Terlebih dahulu pemimpin perlu menilai kinerja unit organisasi saat ini. Dalam menilai kinerja, pemimpin perlu melihat melihat output dan atau outcome yang harus dipenuhi. Data dan informasi tentang kedua hal ini dapat diperoleh di Renstra, Laporan Kinerja, observasi, atau narasumber. Di samping itu, pemimpin perlu memvalidasi informasi tersebut dengan observasi dan mendapatkan masukan dari narasumber yang dapat dipercaya.
Informasi tentang kinerja tidak semata-mata diperoleh dari unsur output organisasi. Data dan informasi tentang kinerja bisa juga didapatkan dari input, business process termasuk lingkungan organisasi. Standar-standar kinerja dari masing-masing unsur ini tentu sudah ditetapkan. Misalkan, untuk unsur input yang
berupa sumberdaya manusia, tentu sudah ditetapkan standar-standar kualitas yang dibutuhkan oleh organisasi dalam rangka menjalan proses untuk menghasilkan output. Begitupula input lain seperti anggaran, proses tentu sudah ada standar yang sudah harus dipenuhi.

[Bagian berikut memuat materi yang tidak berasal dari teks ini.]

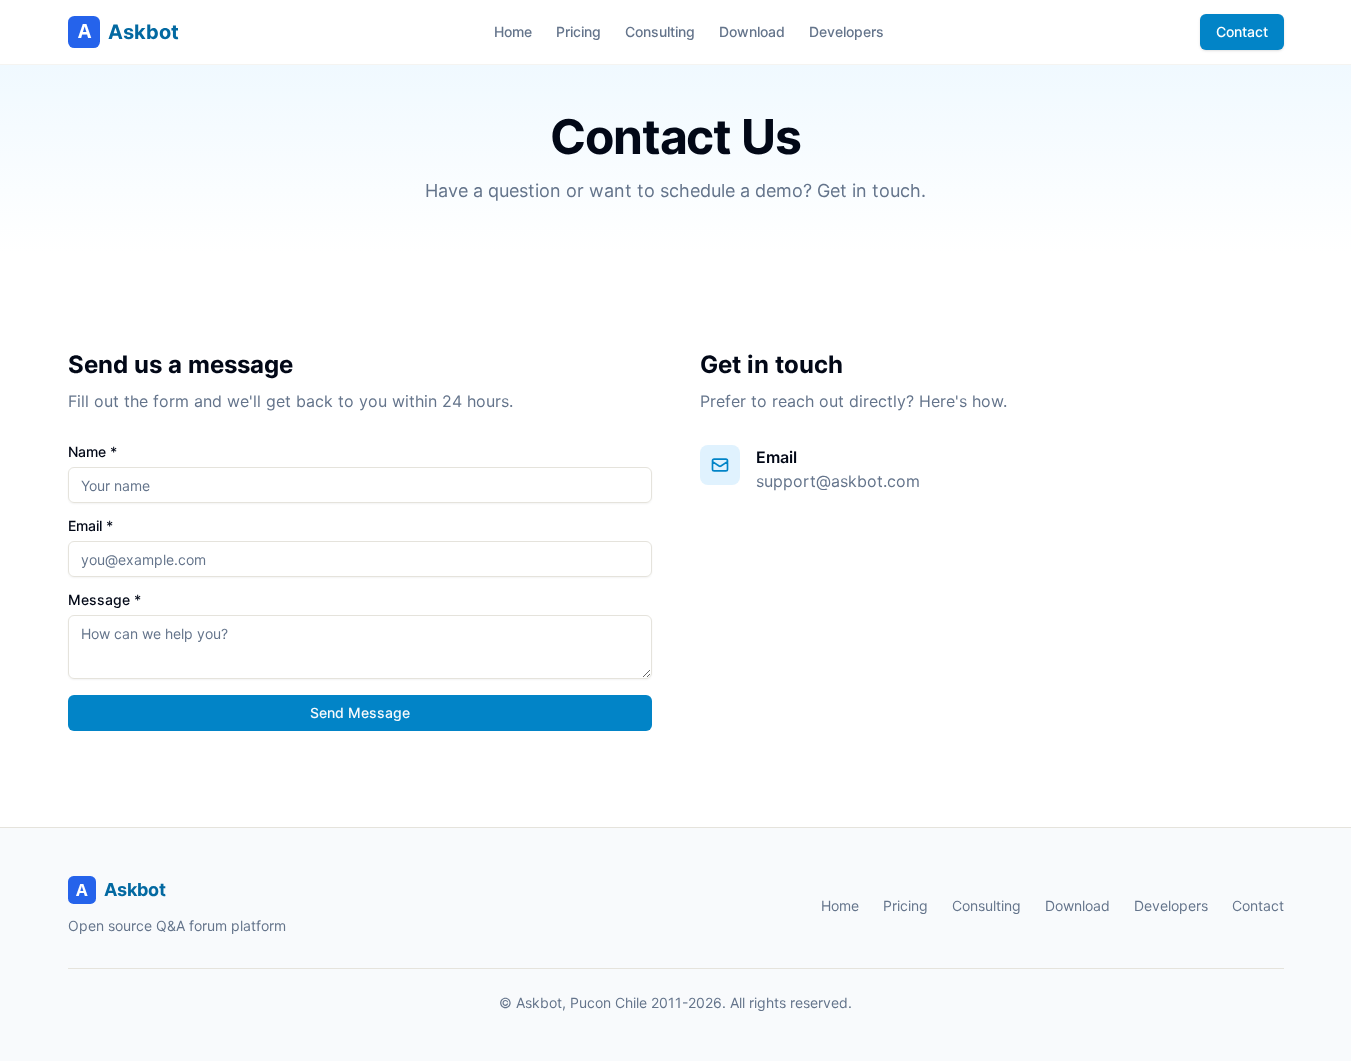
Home (513, 31)
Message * (104, 600)
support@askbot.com (838, 481)
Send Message (360, 712)
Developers (846, 31)
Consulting (660, 31)
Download (752, 31)
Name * (92, 452)
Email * (90, 526)
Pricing (578, 31)
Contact (1242, 31)
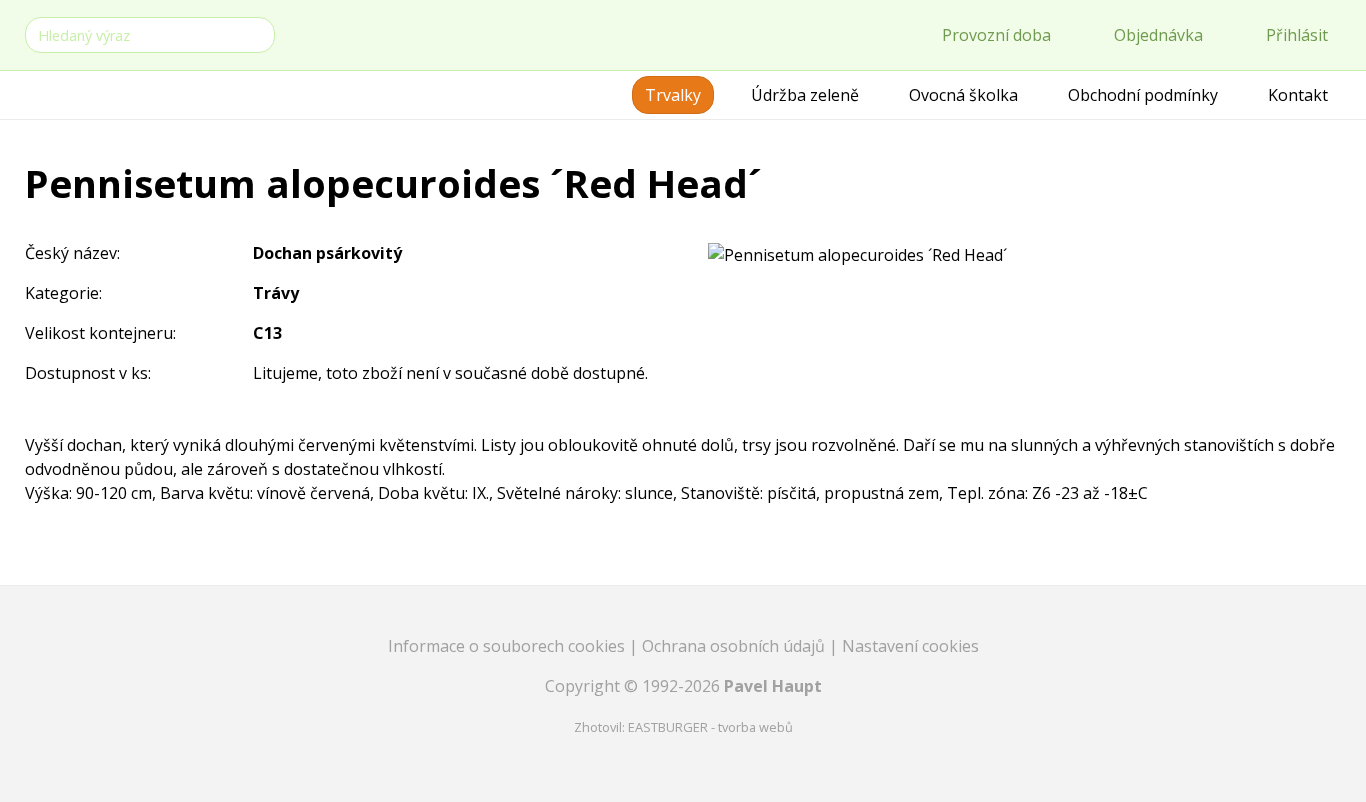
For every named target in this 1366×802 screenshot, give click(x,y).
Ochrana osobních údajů (735, 646)
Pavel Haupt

Jika data dan informasi sudah dikumpul dan dianalisis, dan ditemukan bahwa ternyata unsur-unsur tersebut tidak memenuhi standar yang ditetapkan, sehingga terdapat kesenjangan atau gap, maka gap itulah yang dapat menjadi sasaran dari obyek perubahan. Gap dapat diciptakan dengan meningkatkan standar yang sudah terpenuhi. Dengan demikian, gap merupakan pintu masuk untuk melakukan perubahan.
Berangkat dari gap atau kesenjangan tersebut, langkah- langkah intervensi dapat disusun. Pertama, deskripsikan secara terukur tentang kondisi pelayanan yang diharapkan, sekaligus mendeskripsikan secara terukur tentang kondisi kegiatan pelayanan saat ini. Tabel 1. berikut ini dapat dipergunakan sebagai alat bantu mengukur kinerja organisasi.
Alat Bantu Identifikasi Permasalahan untuk Aksi Perubahan. Kondisi Kinerja Saat Ini Kondisi Kinerja Yang diharapkan
Pendeskripsian kedua hal di atas memperlihatkan kesenjangan atau gap. Untuk menutup kesenjangan tersebut, pemimpin perlu melakukan intervensi organisasi. Intervensi bergantung dari hasil analisis terhadap data dan informasi yang terkumpul. Untuk itu, diperlukan data dan informasi yang akurat. Pemimpin perlu turun ke lapangan, mengamati secara langsung apa yang terjadi. Pemimpin tidak boleh menyandarkan data dan informasi yang tertulis dalam dokumen dokumen, melainkan juga memerlukan data pengalaman (tacit knowledge).
Intervensi dapat diarahkan pada input organisasi, sehingga sasaran perubahan bisa berupa perubahan terhadap sumber daya manusia, sarana dan prasarana, anggaran atau input lainnya. Intervensi juga dapat diarahkan business process, transformasi, atau cara organisasi mengolah inputnya seperti penggunaan teknologi informasi, simplifikasi sistem dan prosedur. Begitupula, intervensi dapat diarahkan pada output organisasi, termasuk lingkungan organisasi.